次のリストはまあよく弾けているなあといった印象。超絶技巧をコンサートに持ってきている時点でテクニックを売りにしているわけですから予想の範疇の出来といったところ。(いつもながらリストを弾いているのを見ているとパフォーマンス的にはインパクトがあります。)
後半のシューベルトは今回のコンサートで一番感心しました。この年齢にしてこれだけしっかりと(自己主張もしながら)さりげなく伴奏を出来るところなどはアリス=紗良・オットの非凡さを感じました。(特に第3楽章が素晴しかった。)なにより<ます>という曲が何と言ってもいい<笑>。みずみずしい気分になり満足でありました。
アリス=紗良・オットは基本が非常に出来ておりますね(さすがコンクールを重ねて結果を出しているだけの事はあります)。
さらにホールが新しいためか弾いていたスタインウェイの音が(特に高音が)まだ熟しておらず響かなかったようで、それにアリス=紗良・オットは果敢に鳴らそうと(怒りさえ感じるほど)アタックしていた姿を見るに負けず嫌いの気性を感じました。
演奏終了後拍手に対して赤いドレスに身を包みかわいい笑顔を振りまいているのを見ながら、一人先ほどのアタックを思い出し「このピアニスト大物になるかも」と思っておりました。
最後に今回のコンサート客層がイマイチでした。

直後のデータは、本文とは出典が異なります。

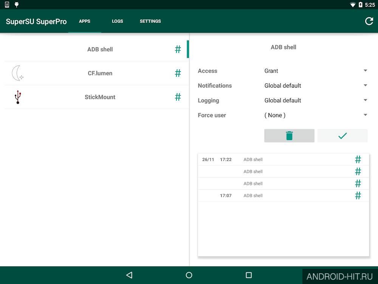This screenshot has width=378, height=284.
Task: Confirm settings with the checkmark button
Action: pos(342,136)
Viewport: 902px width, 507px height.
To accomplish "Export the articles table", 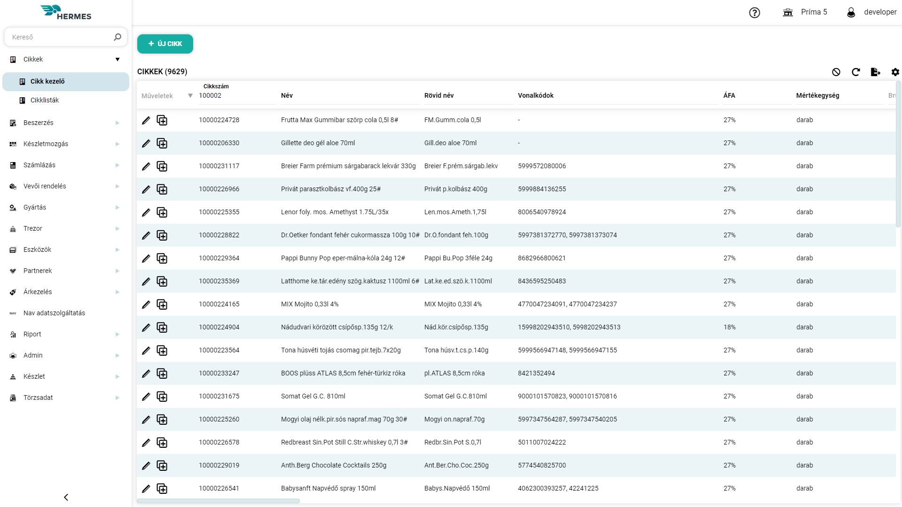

ピアノ教室の生徒と思われる親子連れ、タレント見たさのおばちゃん達...。誰が見に来てもよいのですがもうちょっと静かにしてほしい(でっかいくしゃみにコソコソ声のヒソヒソ話、落ち着きない子供の雑音)。アイドルや演歌歌手のコンサートではないのだから最低限のマナー遵守お願いいたします。